▶ Problem
Copy out the records line for line, without changes, beginning at the line that contains "The image size is (508, 272)." and ending after the line that contains "center [55, 36].".

##### Task data #####

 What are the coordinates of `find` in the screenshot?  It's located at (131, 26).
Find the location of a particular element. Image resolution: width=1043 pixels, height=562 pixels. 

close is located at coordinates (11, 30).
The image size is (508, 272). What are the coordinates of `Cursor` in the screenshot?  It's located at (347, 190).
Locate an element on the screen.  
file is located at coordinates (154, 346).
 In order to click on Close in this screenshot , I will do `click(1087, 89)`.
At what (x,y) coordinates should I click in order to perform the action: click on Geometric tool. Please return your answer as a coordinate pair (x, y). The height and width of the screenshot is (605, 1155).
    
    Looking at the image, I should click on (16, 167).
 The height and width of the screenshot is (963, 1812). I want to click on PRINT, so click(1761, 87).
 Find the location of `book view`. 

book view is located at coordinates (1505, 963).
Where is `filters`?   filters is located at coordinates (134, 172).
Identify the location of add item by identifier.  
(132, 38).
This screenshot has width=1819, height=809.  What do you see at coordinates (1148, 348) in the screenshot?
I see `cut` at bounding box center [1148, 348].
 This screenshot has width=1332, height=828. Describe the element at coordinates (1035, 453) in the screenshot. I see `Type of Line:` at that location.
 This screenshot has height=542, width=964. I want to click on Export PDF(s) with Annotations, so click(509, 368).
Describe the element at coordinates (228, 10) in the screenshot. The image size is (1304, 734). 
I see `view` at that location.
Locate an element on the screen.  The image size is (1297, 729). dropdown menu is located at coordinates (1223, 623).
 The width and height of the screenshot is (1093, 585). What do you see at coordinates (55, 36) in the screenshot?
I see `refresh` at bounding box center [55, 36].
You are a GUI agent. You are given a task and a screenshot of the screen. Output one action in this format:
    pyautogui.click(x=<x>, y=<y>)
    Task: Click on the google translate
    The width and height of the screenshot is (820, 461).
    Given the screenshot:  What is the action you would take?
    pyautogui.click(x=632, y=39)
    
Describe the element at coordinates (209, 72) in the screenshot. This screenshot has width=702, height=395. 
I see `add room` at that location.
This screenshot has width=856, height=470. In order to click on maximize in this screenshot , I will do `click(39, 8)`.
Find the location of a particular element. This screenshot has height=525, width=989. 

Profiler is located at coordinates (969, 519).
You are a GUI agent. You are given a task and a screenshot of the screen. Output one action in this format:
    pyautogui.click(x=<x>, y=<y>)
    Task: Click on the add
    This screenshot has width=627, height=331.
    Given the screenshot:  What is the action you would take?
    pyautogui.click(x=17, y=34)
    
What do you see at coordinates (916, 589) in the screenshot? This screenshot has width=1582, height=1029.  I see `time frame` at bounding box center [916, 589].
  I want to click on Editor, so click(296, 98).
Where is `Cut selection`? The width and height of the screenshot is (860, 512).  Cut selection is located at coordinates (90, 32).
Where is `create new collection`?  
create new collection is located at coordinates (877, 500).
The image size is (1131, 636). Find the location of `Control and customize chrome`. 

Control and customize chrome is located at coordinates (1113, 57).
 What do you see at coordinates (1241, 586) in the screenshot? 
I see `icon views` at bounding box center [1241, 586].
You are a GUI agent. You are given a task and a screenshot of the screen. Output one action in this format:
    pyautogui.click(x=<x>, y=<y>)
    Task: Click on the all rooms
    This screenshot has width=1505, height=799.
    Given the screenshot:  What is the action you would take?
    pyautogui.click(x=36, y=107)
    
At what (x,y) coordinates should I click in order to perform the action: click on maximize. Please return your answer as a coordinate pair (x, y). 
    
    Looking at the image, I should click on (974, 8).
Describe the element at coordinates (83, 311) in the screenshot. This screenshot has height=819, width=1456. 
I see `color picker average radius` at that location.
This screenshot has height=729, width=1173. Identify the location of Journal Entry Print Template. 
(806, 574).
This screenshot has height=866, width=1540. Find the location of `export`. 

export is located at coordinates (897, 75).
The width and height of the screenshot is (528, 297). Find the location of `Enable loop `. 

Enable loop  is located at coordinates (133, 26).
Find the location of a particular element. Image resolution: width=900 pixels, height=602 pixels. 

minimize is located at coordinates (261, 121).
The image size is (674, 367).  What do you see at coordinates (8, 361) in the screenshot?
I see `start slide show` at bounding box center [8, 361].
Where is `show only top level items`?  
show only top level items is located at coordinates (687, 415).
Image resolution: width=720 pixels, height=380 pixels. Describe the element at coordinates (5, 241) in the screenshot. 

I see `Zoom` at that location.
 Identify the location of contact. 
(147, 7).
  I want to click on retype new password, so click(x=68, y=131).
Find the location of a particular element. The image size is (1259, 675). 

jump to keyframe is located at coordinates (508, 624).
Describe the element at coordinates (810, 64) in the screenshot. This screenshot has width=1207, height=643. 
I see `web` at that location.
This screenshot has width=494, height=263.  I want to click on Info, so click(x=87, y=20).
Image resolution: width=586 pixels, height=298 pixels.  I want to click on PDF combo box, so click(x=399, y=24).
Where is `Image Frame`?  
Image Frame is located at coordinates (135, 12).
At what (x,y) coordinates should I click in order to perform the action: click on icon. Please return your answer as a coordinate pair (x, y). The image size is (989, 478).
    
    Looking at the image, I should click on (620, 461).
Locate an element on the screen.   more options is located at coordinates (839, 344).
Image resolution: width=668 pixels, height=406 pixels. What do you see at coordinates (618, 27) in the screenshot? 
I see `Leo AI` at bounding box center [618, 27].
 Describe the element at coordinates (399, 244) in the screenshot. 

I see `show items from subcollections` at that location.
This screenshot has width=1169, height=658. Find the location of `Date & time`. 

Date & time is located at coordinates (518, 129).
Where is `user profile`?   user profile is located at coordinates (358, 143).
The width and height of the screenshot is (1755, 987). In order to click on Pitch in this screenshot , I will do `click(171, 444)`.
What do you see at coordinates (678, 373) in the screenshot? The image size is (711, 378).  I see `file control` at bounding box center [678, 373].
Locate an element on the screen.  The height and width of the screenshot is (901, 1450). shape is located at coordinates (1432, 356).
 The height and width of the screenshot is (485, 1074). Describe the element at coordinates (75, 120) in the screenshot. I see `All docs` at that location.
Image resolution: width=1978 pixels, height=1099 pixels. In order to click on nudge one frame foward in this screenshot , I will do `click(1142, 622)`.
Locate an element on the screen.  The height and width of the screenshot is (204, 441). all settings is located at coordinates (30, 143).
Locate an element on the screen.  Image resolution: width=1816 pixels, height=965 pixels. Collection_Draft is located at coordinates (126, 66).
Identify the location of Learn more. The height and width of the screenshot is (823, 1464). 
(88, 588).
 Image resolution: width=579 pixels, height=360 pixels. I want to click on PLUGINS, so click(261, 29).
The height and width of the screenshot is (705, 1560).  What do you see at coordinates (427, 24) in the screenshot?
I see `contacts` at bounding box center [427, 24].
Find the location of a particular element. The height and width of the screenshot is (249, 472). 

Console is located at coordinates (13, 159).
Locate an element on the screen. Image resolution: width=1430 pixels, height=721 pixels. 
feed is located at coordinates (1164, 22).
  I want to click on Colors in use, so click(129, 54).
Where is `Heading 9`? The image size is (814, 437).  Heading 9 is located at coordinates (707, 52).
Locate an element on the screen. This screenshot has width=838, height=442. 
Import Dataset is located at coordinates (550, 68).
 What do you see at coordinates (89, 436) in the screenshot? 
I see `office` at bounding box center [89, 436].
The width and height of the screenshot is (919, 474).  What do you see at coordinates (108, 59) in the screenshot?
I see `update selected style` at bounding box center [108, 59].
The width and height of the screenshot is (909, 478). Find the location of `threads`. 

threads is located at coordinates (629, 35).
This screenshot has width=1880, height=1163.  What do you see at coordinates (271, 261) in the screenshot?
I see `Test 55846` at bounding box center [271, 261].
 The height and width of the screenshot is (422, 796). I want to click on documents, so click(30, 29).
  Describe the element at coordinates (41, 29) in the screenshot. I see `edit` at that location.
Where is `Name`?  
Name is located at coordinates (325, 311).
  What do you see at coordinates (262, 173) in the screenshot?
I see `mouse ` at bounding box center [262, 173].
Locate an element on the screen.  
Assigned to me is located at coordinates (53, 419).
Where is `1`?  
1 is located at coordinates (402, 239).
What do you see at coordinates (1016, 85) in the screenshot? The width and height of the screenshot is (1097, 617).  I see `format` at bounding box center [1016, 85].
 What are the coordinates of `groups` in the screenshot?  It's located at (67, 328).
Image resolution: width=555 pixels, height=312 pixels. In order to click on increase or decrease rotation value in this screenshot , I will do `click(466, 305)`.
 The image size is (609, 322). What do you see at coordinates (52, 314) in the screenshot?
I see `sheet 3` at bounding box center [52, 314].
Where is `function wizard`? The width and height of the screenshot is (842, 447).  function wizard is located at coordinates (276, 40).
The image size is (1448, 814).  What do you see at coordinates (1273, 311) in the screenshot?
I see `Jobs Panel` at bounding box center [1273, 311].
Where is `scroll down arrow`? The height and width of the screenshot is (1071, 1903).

#####

▶ Response to the task
The image size is (508, 272). What are the coordinates of `Cursor` in the screenshot?  It's located at (347, 190).
Locate an element on the screen.  
file is located at coordinates (154, 346).
 In order to click on Close in this screenshot , I will do `click(1087, 89)`.
At what (x,y) coordinates should I click in order to perform the action: click on Geometric tool. Please return your answer as a coordinate pair (x, y). The height and width of the screenshot is (605, 1155).
    
    Looking at the image, I should click on (16, 167).
 The height and width of the screenshot is (963, 1812). I want to click on PRINT, so click(1761, 87).
 Find the location of `book view`. 

book view is located at coordinates (1505, 963).
Where is `filters`?   filters is located at coordinates (134, 172).
Identify the location of add item by identifier.  
(132, 38).
This screenshot has width=1819, height=809.  What do you see at coordinates (1148, 348) in the screenshot?
I see `cut` at bounding box center [1148, 348].
 This screenshot has width=1332, height=828. Describe the element at coordinates (1035, 453) in the screenshot. I see `Type of Line:` at that location.
 This screenshot has height=542, width=964. I want to click on Export PDF(s) with Annotations, so click(509, 368).
Describe the element at coordinates (228, 10) in the screenshot. The image size is (1304, 734). 
I see `view` at that location.
Locate an element on the screen.  The image size is (1297, 729). dropdown menu is located at coordinates (1223, 623).
 The width and height of the screenshot is (1093, 585). What do you see at coordinates (55, 36) in the screenshot?
I see `refresh` at bounding box center [55, 36].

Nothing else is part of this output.